A law firm involved in FTX's bankruptcy is under fire from 4 senators after an ex-customer noted that it earned $20 million from the crypto giant
- An FTX customer filed an objection to law firm Sullivan & Cromwell acting as the crypto exchange's counsel.
- The objection notes that FTX had already done business with the law firm to the tune of $20.5 million.
Four US senators have raised concerns about the law firm handling FTX's bankruptcy case, Sullivan & Cromwell, due to the two companies' past relationship.
The bipartisan letter was sent on Monday by Democrats Elizabeth Warren and John Hickenlooper, and Republicans Thom Tillis and Cynthia Lummis, in response to a motion filed in the Delaware bankruptcy court on January 4.
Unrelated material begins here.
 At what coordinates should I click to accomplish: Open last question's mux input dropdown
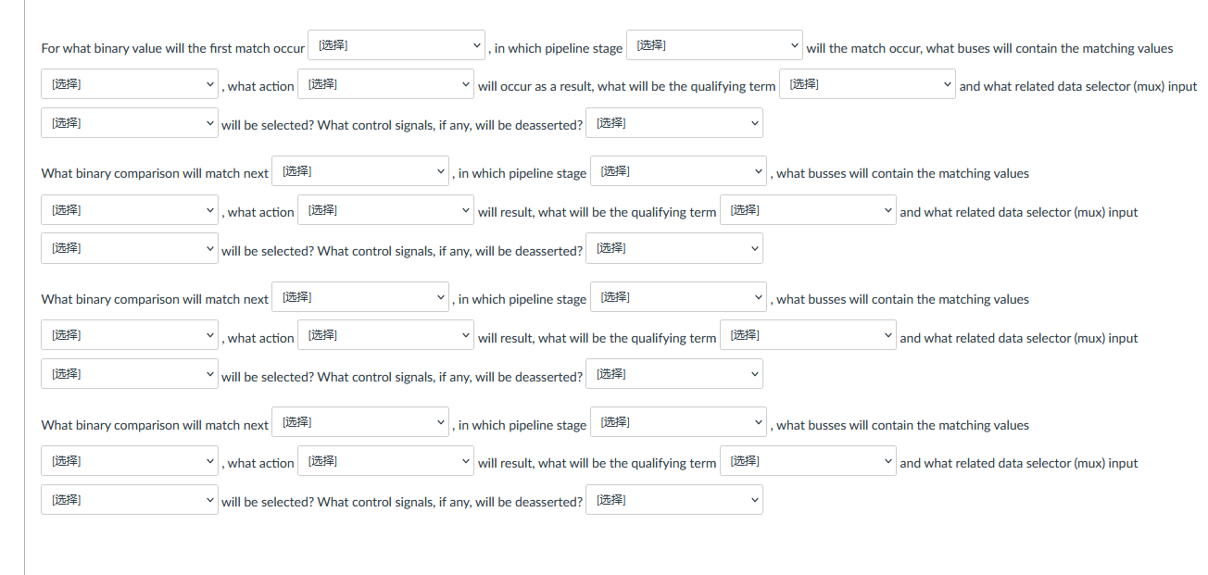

An FTX customer called Warren Winter called on the court to disqualify Sullivan & Cromwell as the debtors' counsel, or otherwise "provide robust disclosures." According to his motion, which Insider has seen, FTX paid the law firm $20.5 million in fees and retainers before it filed for bankruptcy on November 11 last year.
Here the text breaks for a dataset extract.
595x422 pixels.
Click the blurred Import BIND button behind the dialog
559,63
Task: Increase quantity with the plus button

That court filing also pointed out that FTX US's general counsel, Ryne Miller, was a partner at the same law firm which is now investigating possible wrongdoing at FTX.
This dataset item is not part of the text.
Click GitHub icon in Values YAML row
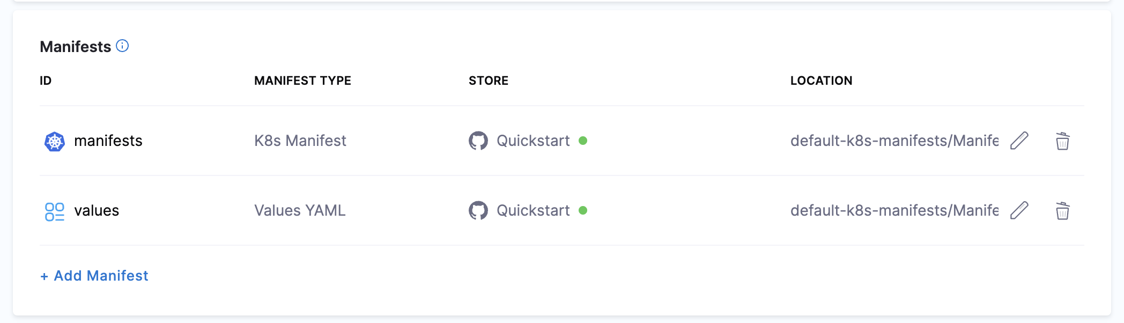The width and height of the screenshot is (1124, 323). (478, 210)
Winter called Sullivan & Cromwell's appointment as FTX's counsel: "The most flagrant attempt by a fox to guard a henhouse in recent memory."
And now four senators have raised concerns about the law firm too, saying Sullivan & Cromwell "may well bear a measure of responsibility for the damage wrecked on the company's victims."
"Put bluntly, the firm is simply not in a position to uncover the information needed to ensure confidence in any investigation or findings," the letter added.
After FTX's collapse, Senator Warren wrote an op-ed for the Wall Street Journal, calling for regulation "before the next crypto catastrophe takes down our economy."
A spokesperson for Sullivan & Cromwell said that John J. Ray III, the former Enron CEO who is now in charge of FTX, has "decades of experience and success in matters similar to the current FTX situation and is supervising a broad team of sophisticated professionals, including conflicts counsel."
"S&C never served as primary outside counsel to any FTX entity. The firm had a limited and largely transactional relationship with FTX and certain affiliates prior to the bankruptcy, as is common, and is disinterested as required by the Bankruptcy Code."
FTX did not immediately respond to Insider's request for comment.